- [Stored data]:
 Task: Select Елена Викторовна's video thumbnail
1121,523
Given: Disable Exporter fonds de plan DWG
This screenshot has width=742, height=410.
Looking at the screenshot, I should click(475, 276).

- [What to work on]: In the answer, every line above should be retyped exactly.

- [Answer to the exercise]:
 Task: Select Елена Викторовна's video thumbnail
1121,523
Given: Disable Exporter fonds de plan DWG
This screenshot has width=742, height=410.
Looking at the screenshot, I should click(475, 276).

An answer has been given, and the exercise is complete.